Amid the resurgence by mega-cap growth stocks and havoc wrought by multiple bank meltdowns, small-caps are trailing their larger rivals.
For example, the Russell 2000 and S&P SmallCap 600 indexes are up an average of 2.65% year-to-date, as of April 4, while the large-cap S&P 500 was higher by 7.9%. Plus, both small-cap benchmarks showed significantly higher annualized volatility than the S&P 500. While those factoids don’t appear inviting for small-cap investors, they also arguably belie opportunity with smaller stocks.
With a decent amount of exposure to growth stocks and no exposure to financial services stocks, the Invesco NASDAQ Future Gen 200 ETF (QQQS ) could be an attractive avenue for market participants looking to put capital to work with smaller equities. Some market observers believe the gap between small- and large-caps is unusually wide.
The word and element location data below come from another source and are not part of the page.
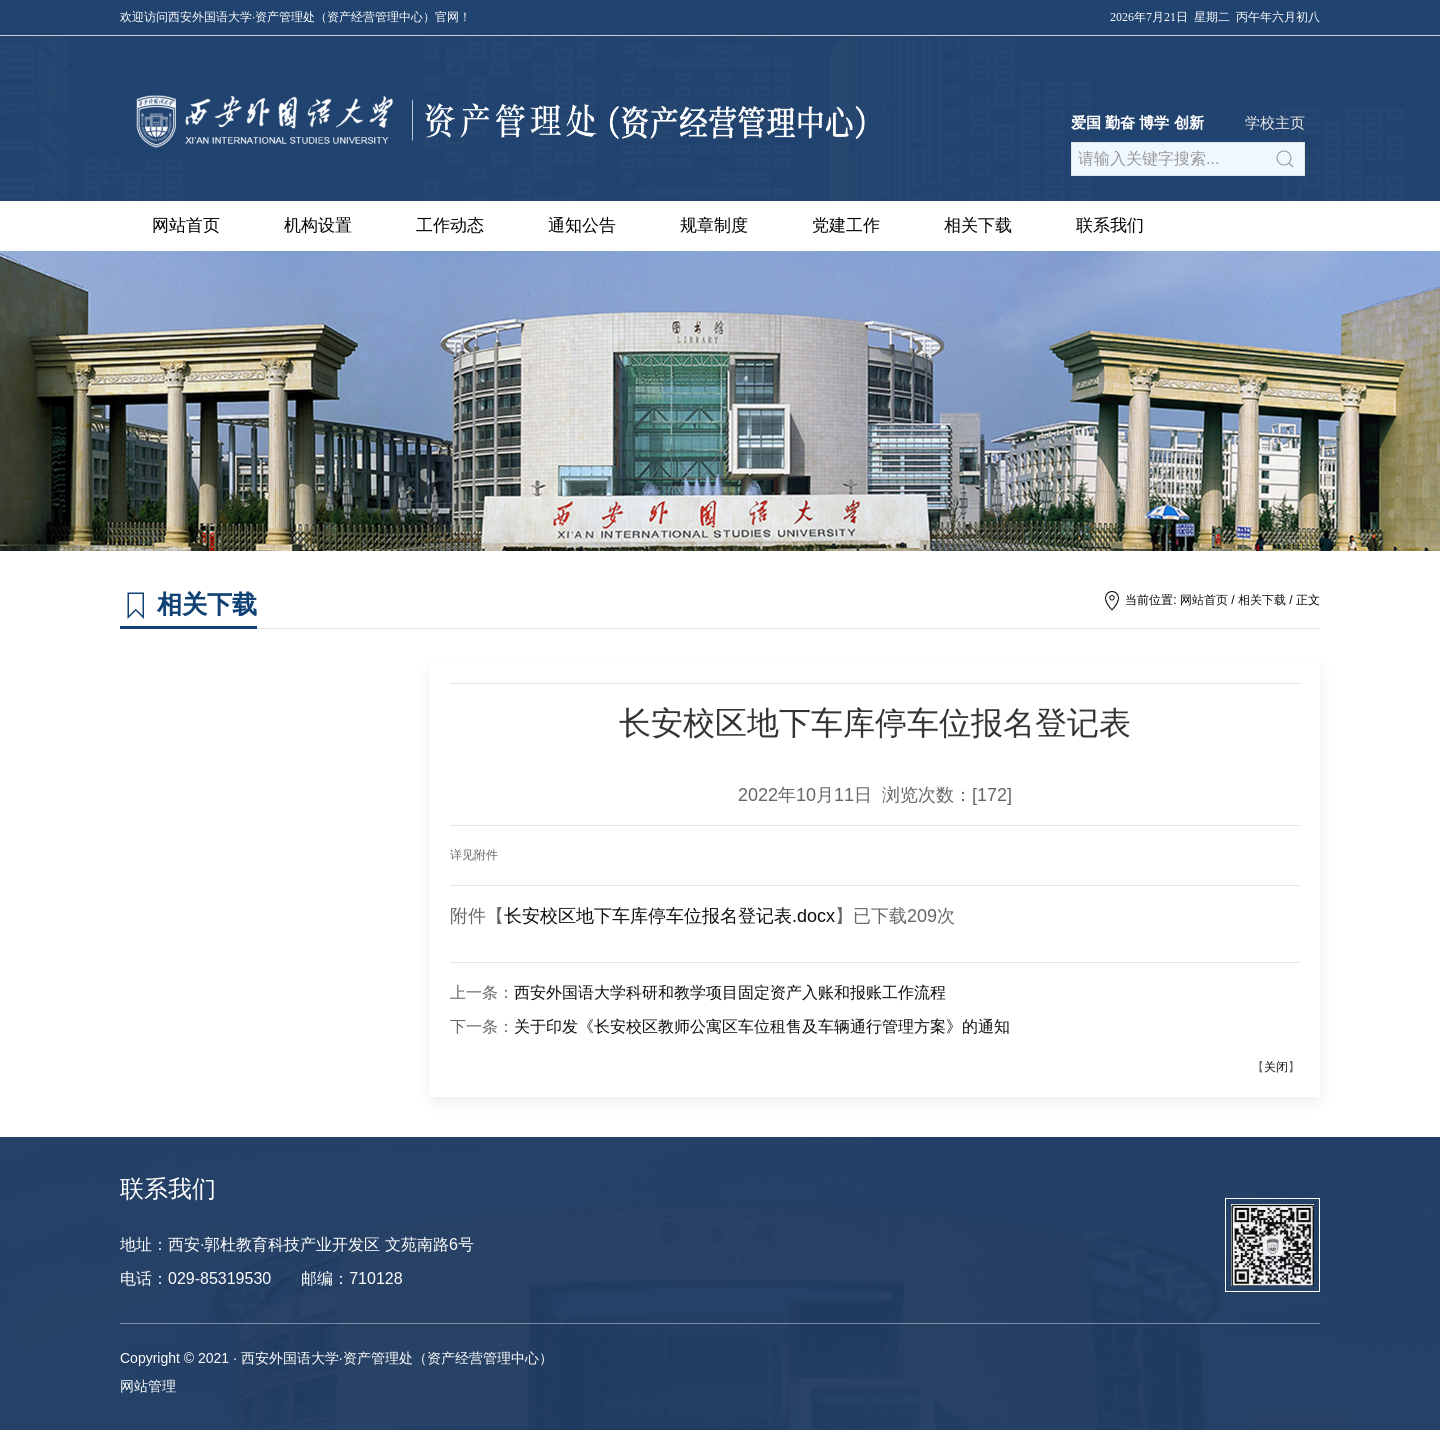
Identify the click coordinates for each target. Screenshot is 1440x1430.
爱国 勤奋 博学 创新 (1137, 122)
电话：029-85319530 (195, 1278)
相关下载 (978, 225)
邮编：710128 (351, 1278)
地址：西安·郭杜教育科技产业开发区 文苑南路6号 (297, 1244)
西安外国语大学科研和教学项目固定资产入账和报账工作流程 (730, 992)
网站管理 (148, 1386)
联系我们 (1110, 225)
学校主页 (1275, 122)
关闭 (1276, 1067)
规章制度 (714, 225)
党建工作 (846, 225)
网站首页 (186, 225)
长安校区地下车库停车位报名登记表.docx (669, 916)
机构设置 (318, 225)
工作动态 (450, 225)
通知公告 (582, 225)
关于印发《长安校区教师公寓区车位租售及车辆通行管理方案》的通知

“Second, at 44% of the price of the S&P 500, the Russell 2000 recently hit a level that should mark a low point for the moment. The percentage hasn’t gone below that level since the first decade of this century, according to Evercore, which implies that if the broader market keeps bouncing, small-caps could easily outperform,” reported Jacob Sonenshine for Barron’s.
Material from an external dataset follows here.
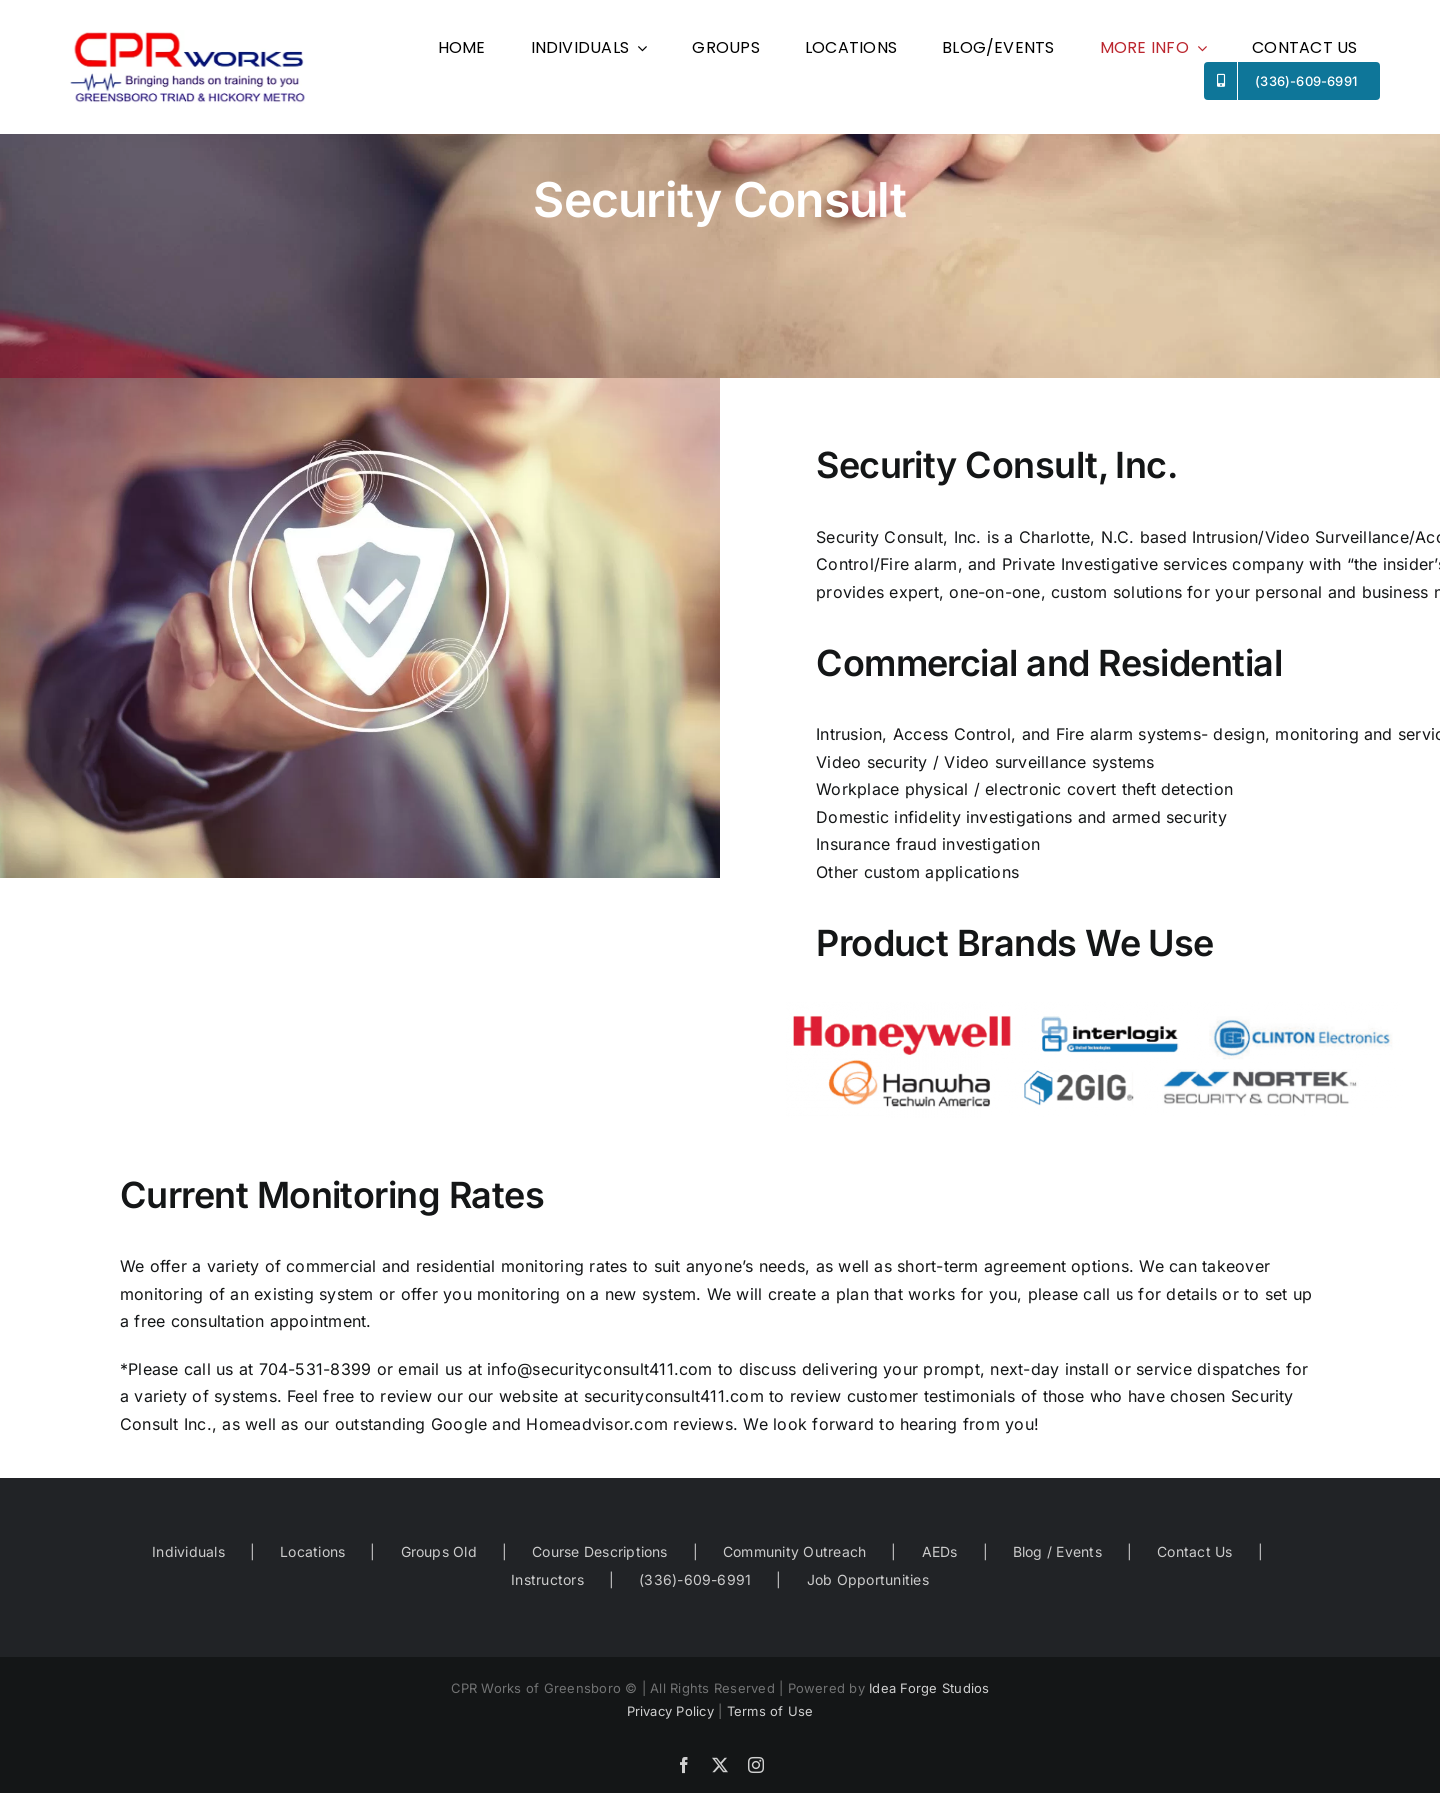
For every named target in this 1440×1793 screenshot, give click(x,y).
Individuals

As noted above, QQQS has no exposure to financial services stocks — a perk of tracking an index that’s a descendant of the Nasdaq-100, which excludes that sector. However, that doesn’t diminish QQQS’s rebound potential as bank volatility ebbs.
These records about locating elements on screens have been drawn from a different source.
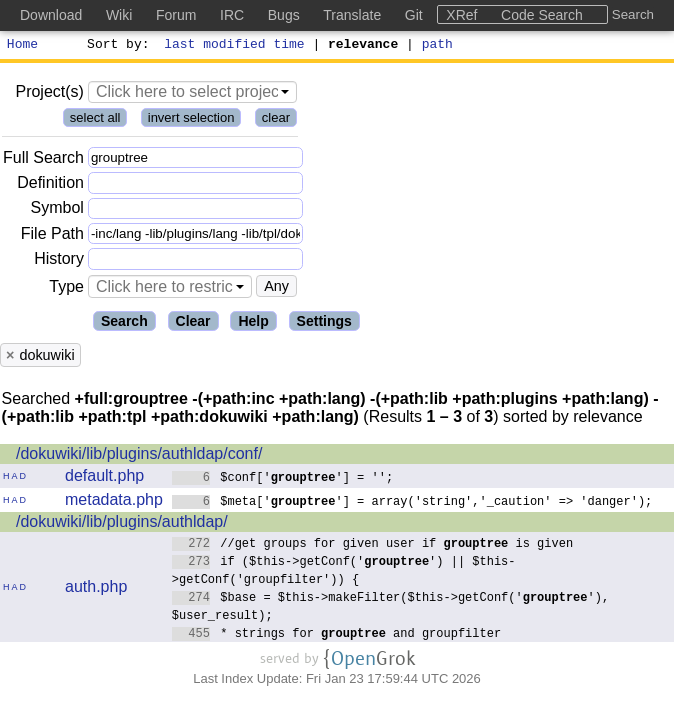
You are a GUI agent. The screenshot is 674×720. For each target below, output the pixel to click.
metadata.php (114, 502)
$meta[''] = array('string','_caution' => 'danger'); (412, 503)
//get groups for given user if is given (373, 545)
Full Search (43, 160)
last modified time (235, 46)
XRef (461, 15)
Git (414, 15)
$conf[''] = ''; (283, 479)
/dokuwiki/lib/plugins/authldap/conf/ (139, 456)
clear (276, 120)
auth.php (96, 589)
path (437, 46)
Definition (50, 185)
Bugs (284, 15)
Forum (176, 15)
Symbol (57, 211)
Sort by (115, 46)
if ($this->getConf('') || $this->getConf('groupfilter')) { (344, 572)
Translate (352, 15)
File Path (52, 236)
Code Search (542, 15)
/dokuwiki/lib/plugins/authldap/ (122, 524)
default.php (104, 478)
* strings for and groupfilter (337, 635)
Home (22, 46)
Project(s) (49, 94)
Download (51, 15)
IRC (232, 15)
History (59, 261)
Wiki (119, 15)
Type (66, 289)
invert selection (191, 120)
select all (95, 120)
“First off, the banking issue seems to have stabilized. Less money has been flowing out of banks in the last couple of weeks and banks are borrowing less from Federal Reserve facilities meant to ensure they have enough liquidity. That means fear of an economic crisis is fading, the perfect environment for a pop in small-caps,” according to Barron’s.
Another point in favor of QQQS is the following: It’s widely expected that if the economy materially slows later this year, the consumer cyclical sector could endure its shares of punishment. Fortunately, QQQS allocates just 7.74% of its roster to that sector. Technology and healthcare stocks combine for over 83% of the ETF’s portfolio.
The ETF’s significant healthcare weight under the umbrella of a smaller stock strategy is relevant because some of the fund’s holdings from that sector could prove sturdy in the face of a recession, taking their cues from clinical trial updates and mergers and acquisition activity.
QQQS holds 199 stocks, none of which exceed a weight of 1.61%.